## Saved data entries
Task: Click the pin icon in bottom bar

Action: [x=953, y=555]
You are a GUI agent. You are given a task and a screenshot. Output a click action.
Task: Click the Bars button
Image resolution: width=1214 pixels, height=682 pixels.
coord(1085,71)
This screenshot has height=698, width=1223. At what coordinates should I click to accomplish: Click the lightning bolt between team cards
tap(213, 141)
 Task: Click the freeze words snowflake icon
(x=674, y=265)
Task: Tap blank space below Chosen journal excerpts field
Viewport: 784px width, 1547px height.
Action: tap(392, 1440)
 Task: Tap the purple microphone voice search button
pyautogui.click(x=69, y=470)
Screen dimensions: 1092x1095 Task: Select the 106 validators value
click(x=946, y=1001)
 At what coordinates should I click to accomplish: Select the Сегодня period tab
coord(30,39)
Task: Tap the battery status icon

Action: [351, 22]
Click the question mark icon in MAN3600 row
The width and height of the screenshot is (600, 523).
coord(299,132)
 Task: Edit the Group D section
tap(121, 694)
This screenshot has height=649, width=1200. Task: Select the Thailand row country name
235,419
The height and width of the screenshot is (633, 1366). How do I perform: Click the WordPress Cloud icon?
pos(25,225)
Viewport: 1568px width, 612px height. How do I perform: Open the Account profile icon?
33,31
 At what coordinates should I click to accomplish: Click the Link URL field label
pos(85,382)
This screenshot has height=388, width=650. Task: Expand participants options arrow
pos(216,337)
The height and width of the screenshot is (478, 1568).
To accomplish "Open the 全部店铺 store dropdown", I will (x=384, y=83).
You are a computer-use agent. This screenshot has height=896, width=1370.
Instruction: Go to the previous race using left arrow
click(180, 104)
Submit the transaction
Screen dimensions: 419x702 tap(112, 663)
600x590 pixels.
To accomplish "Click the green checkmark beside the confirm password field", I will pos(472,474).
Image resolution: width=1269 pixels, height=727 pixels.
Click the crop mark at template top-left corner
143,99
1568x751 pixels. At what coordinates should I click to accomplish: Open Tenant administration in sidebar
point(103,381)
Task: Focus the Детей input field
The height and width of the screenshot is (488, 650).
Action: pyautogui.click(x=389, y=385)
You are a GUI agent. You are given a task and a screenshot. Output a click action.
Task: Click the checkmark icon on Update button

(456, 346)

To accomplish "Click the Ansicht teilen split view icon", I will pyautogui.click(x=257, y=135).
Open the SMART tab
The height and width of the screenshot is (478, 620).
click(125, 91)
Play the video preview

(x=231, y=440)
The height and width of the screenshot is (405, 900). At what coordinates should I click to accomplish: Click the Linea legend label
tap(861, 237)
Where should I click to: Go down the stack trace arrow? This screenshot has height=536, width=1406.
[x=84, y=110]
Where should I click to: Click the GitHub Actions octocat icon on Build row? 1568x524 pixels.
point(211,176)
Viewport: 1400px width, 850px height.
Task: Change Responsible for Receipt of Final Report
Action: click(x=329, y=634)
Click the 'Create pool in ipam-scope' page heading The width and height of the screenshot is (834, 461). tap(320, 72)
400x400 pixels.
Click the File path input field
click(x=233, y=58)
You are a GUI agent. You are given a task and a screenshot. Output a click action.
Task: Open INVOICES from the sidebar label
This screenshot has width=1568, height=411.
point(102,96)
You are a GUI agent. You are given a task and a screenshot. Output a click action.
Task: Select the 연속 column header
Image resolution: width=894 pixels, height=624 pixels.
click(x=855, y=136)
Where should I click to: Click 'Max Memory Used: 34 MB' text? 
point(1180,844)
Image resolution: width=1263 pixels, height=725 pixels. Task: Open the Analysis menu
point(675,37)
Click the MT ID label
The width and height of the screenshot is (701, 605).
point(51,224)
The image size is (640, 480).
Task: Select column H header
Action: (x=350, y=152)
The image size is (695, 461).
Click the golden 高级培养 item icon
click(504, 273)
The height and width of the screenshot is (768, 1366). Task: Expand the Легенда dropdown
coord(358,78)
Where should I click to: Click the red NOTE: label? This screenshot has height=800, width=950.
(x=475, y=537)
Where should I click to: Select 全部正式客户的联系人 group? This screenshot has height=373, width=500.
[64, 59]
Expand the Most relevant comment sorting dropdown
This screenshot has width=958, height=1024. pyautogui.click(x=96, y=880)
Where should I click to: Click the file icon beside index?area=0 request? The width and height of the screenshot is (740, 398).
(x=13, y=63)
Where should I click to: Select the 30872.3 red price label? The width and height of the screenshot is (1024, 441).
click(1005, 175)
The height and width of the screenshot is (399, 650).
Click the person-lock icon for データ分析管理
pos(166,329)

## EXERCISE BRIEF
Search the data above for the word "will" and show every line that has it.

## WRITTEN SOLUTION
To accomplish "Open the 全部店铺 store dropdown", I will (x=384, y=83).
To accomplish "Click the green checkmark beside the confirm password field", I will pos(472,474).
To accomplish "Click the Ansicht teilen split view icon", I will pyautogui.click(x=257, y=135).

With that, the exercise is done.